25 votes

E-books at libraries are a huge hit, leading to long waits, reader hacks and worried publishers

12 comments

  1. [12]
    kfwyre
    Link
    I can confirm that having multiple library cards is great. I won't go as far as faking an address, as that feels unethical to me, but I have several from libraries in my state that give cards to...

    I can confirm that having multiple library cards is great. I won't go as far as faking an address, as that feels unethical to me, but I have several from libraries in my state that give cards to state residents, as well as one from an out-of-state library that I pay an annual fee for. When looking for a book, I "shop" the different libraries to see first if they have it in circulation and second who has the shortest hold time.

    At any given moment, on my Libby app, I have my holds list filled with books that won't check out to me for a long time. I put them there, forget about them, and then get an email when they've checked out to me. You can track your place in line, so I can see that I'm currently, for example, 48/219 for Rachel Maddow's Blowout. I won't get it for another couple of months, and I put it on hold almost two months ago.

    This also happens with physical books. I remember when I was tutoring a student in a small local library near me, and I overheard a man come in who wanted to get Harper Lee's Go Set a Watchman, which had just released. The librarian told him he'd have to put it on hold, so he agreed to, and she then informed him that he was 144th in line. The guy thought the librarian was joking but she was very serious.

    I guess what's frustrating for me is that publishers are artificially recreating this poor experience with digital books, which we know are infinitely replicable. In fact, the library currently has 9 digital "copies" of Blowout to meet the demands of the 219 people in line, and will likely order more, as that's a huge line length (most of the time they're in the double digits, or low hundreds at most).

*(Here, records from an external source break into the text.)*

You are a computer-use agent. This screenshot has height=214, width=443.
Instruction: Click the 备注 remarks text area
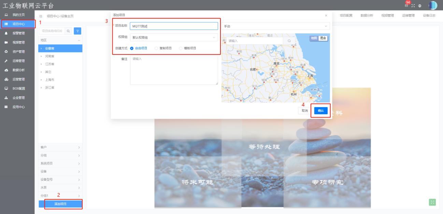point(174,70)
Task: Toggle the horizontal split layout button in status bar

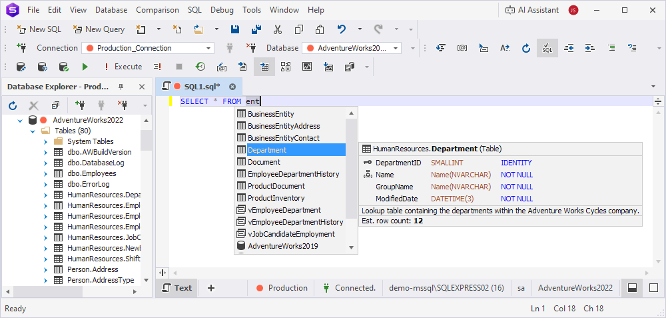Action: 632,288
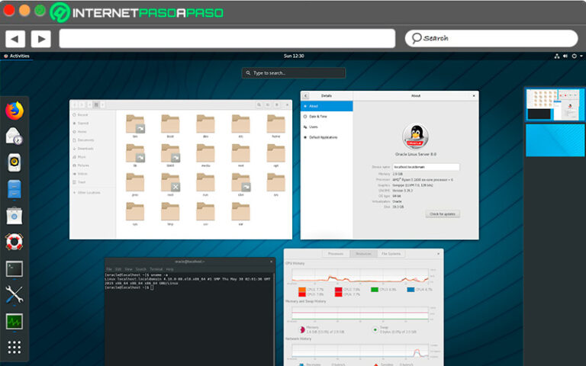Click the Check for updates button
586x366 pixels.
click(x=443, y=214)
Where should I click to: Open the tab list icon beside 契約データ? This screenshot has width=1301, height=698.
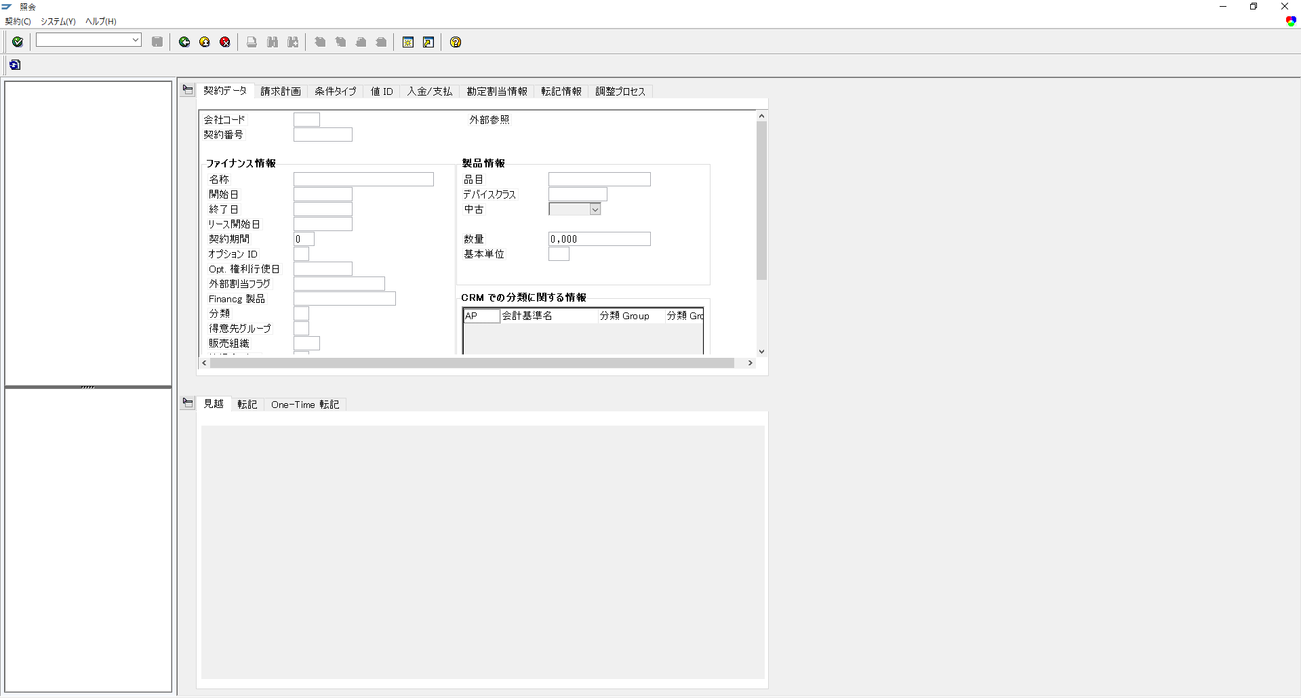188,90
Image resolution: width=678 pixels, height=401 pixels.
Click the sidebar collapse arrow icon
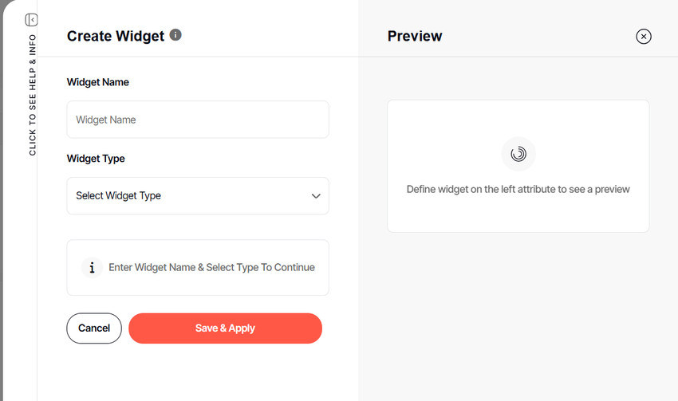pyautogui.click(x=32, y=20)
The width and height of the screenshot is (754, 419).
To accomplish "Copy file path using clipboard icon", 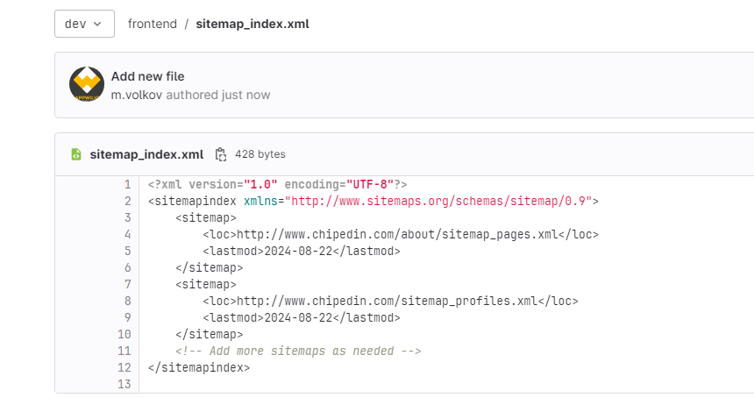I will click(x=221, y=154).
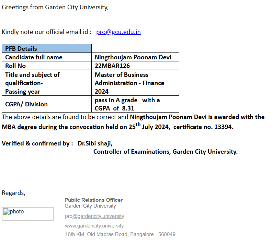Click the pro@gcu.edu.in email link
273x246 pixels.
pyautogui.click(x=118, y=32)
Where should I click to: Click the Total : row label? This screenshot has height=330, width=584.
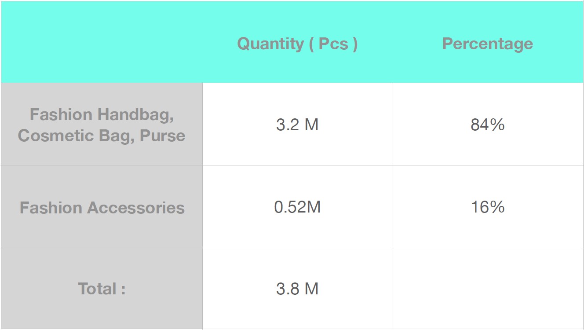pos(102,289)
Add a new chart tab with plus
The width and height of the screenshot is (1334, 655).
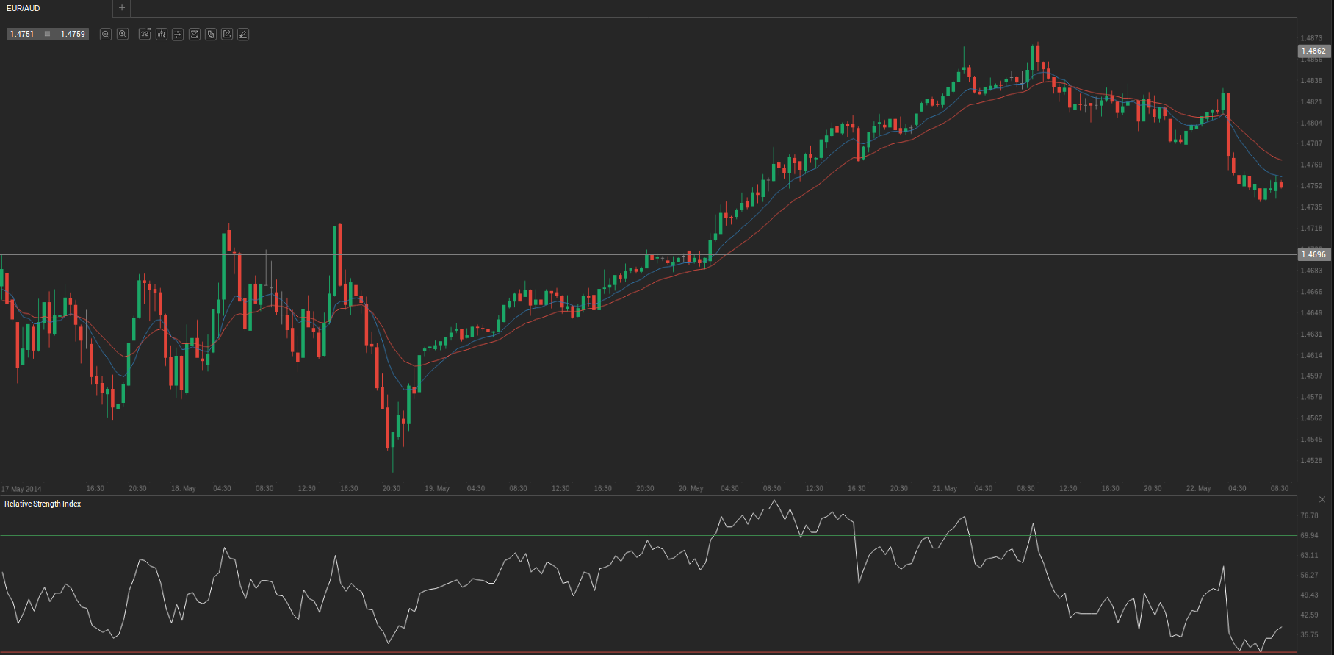coord(122,8)
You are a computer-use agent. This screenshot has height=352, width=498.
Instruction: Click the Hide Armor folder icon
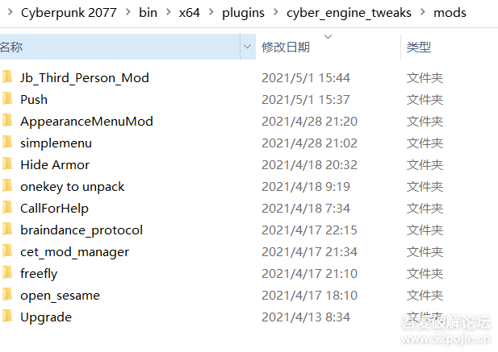[x=8, y=164]
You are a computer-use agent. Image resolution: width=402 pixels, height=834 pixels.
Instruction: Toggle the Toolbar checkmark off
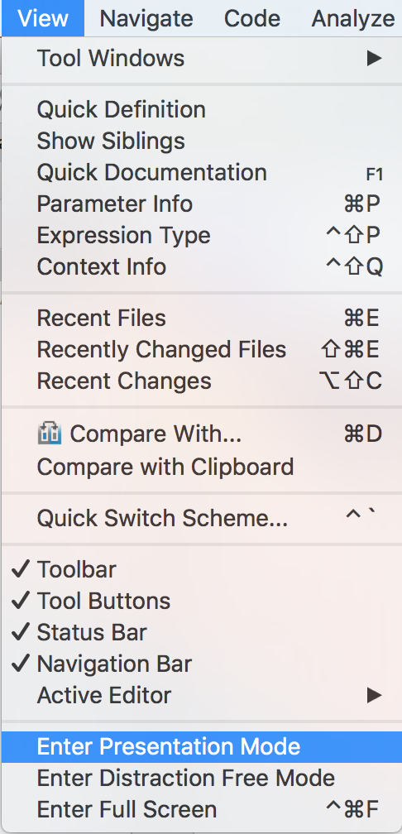pyautogui.click(x=201, y=569)
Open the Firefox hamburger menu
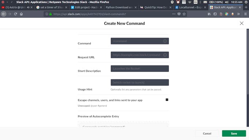Image resolution: width=249 pixels, height=140 pixels. (x=245, y=14)
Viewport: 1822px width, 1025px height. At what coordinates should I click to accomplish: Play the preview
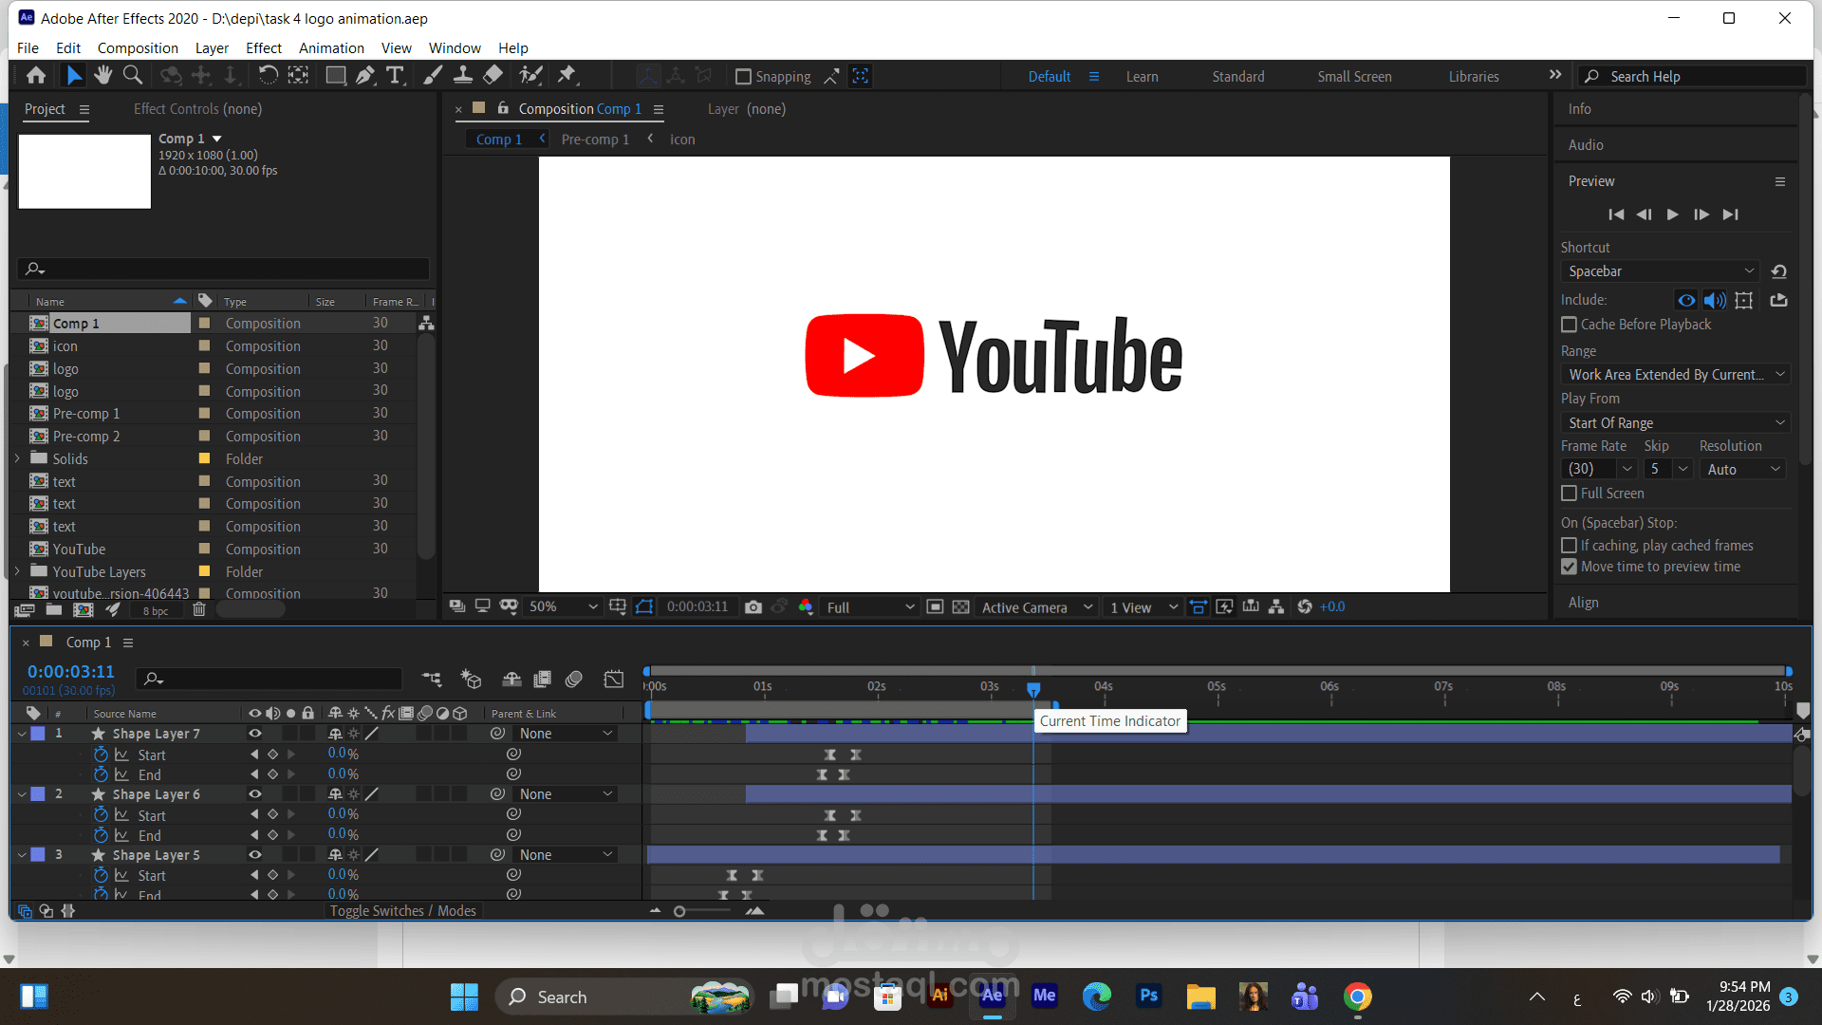[1673, 214]
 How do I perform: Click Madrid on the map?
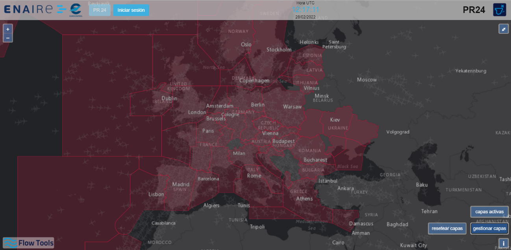tap(181, 184)
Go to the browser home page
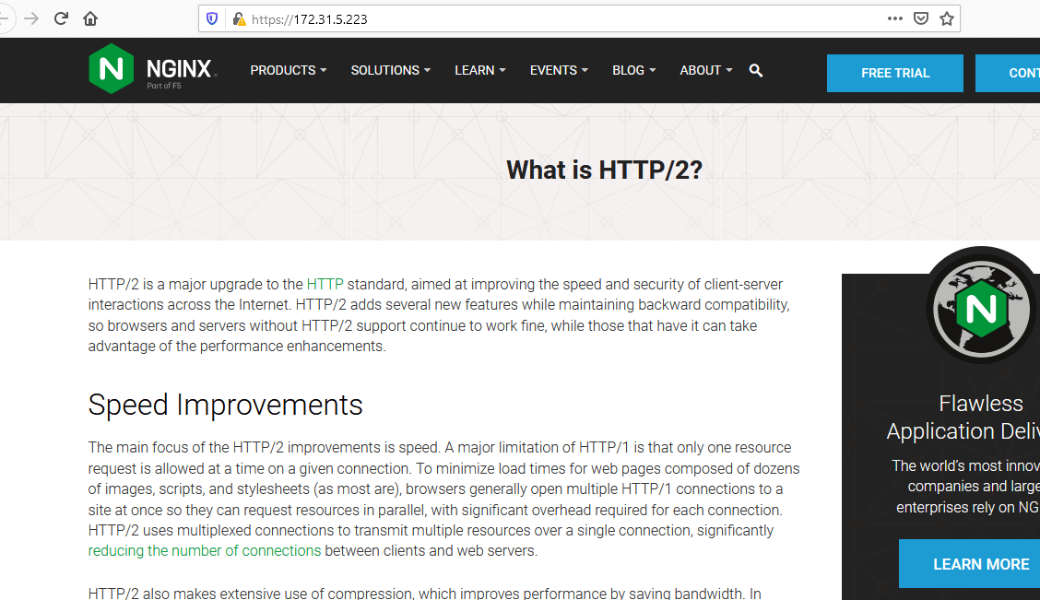This screenshot has height=600, width=1040. point(90,18)
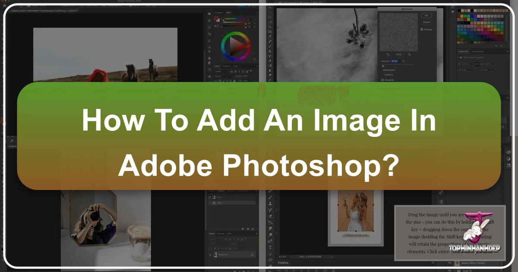Select the Gaussian distribution radio button
Screen dimensions: 518x272
pyautogui.click(x=382, y=80)
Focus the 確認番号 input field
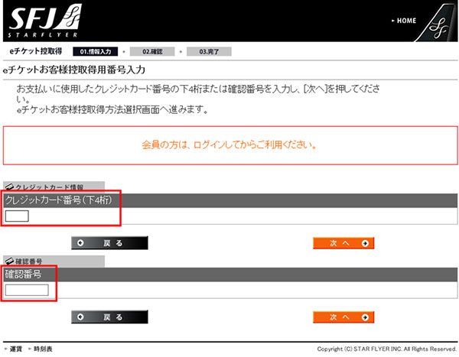Screen dimensions: 459x357 [27, 290]
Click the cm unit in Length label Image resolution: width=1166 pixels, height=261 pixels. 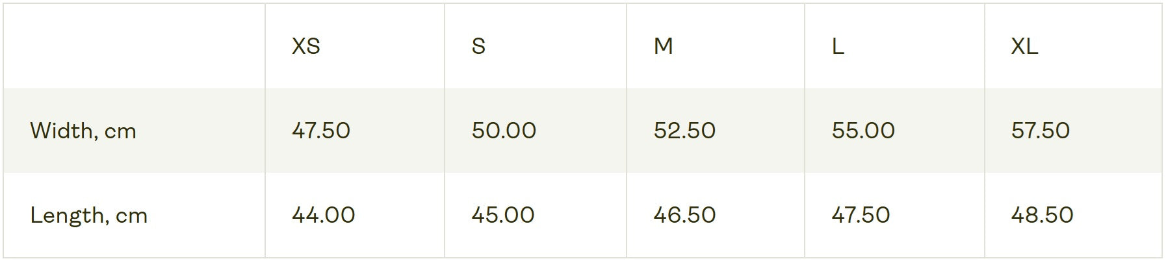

    I get that publishers want to protect their revenue, but it feels silly for 219 people to wait in a digital queue when all 219 of us could easily have the same book at the same time because we're not trading off a physical item with physical limitations.

    7 votes
    1. [4]
      Sahasrahla
      Link Parent
      I agree it's absolutely ridiculous. Adding to this, we have the technology now to make every book available to everyone with an internet connection. We could build the best and most complete...

      I guess what's frustrating for me is that publishers are artificially recreating this poor experience with digital books, which we know are infinitely replicable.

      I agree it's absolutely ridiculous. Adding to this, we have the technology now to make every book available to everyone with an internet connection. We could build the best and most complete library in the history of the world with infinite copies of any book available globally. In fact, this library arguably exists already in the form of Google Books (and their scanning/OCR efforts) but the doors of that library are locked.

      That being said, though, I don't disagree with the publishing industry here. Why would I ever pay for an ebook when I could always get it for free from the library without limitation? (You could say the library pays for the ebook but that's the system we have now, including a digital copy expiring after a certain number of loans, i.e. forcing that a library pays more if an ebook is lent more; incidentally, physical books can wear out surprisingly quickly as well and aren't a "buy it once" investment for a library either.)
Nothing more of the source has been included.